● Privacy
Privacy Policy
Last updated: July 8, 2026
The short version
Markloom is an editor over storage you already own. Your documents live in your Google Drive or your GitHub repository — Markloom has no database and keeps no copy of any file. There is nothing of yours on our servers to lose, sell, or leak.
What we store
- A session cookie — an encrypted token containing your name, email, and the OAuth access token for the storage provider you signed in with. It lives in your browser and is decrypted only on our server to proxy your requests. Signing out deletes it.

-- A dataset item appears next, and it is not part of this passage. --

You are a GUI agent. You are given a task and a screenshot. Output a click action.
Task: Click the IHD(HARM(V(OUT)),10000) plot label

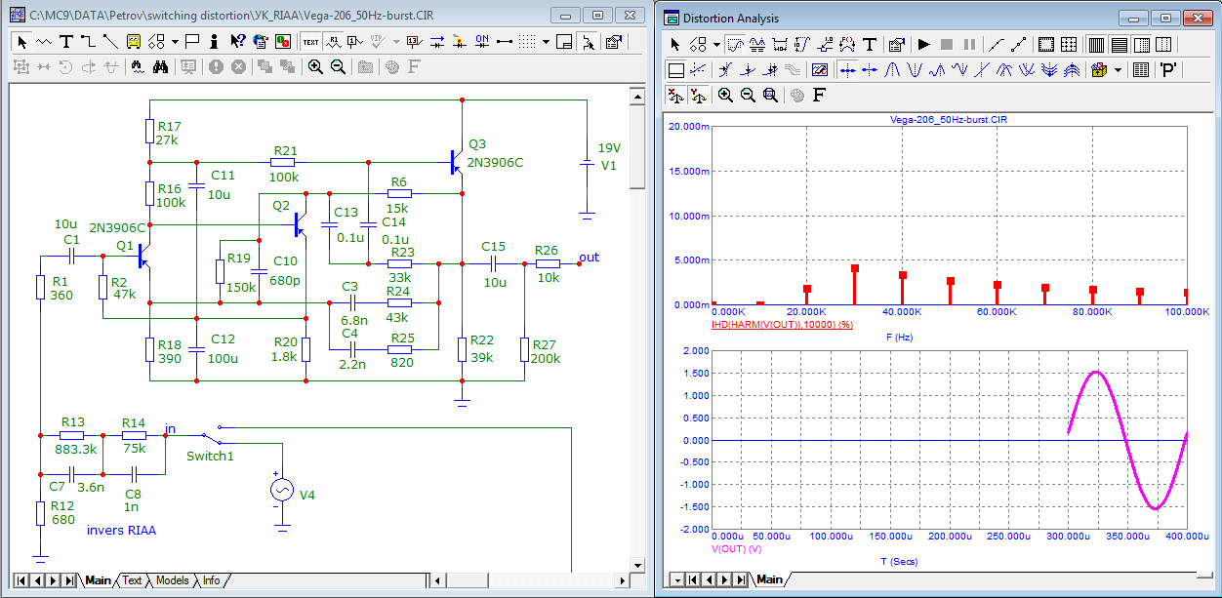783,323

- Nothing else. No database, no analytics trackers, no advertising identifiers. File contents pass through our server memory during a save or load and are never written to disk or logs.
What we can access
- Google Drive — the
drive.filescope: only files Markloom created or files you explicitly opened with it. The rest of your Drive is invisible to us. - GitHub — only the repositories you installed the Markloom app on (typically just
markloom-notes).
You can revoke this access at any time from your Google account permissions or GitHub installations. Your files are unaffected either way — they were always yours.
The playground
The no-account playground runs entirely in your browser. Drafts and their version history are stored in your browser's localStorage and IndexedDB and never touch our servers. Clearing your browser data deletes them.
Third parties
Signing in and syncing files means your requests flow to Google or GitHub under their own privacy policies. Our hosting provider records standard, short-lived request logs (IP, path, status) as any web host does — never file contents or tokens.
Changes & contact
If this policy changes, the date above changes with it. A support contact will be published here at launch.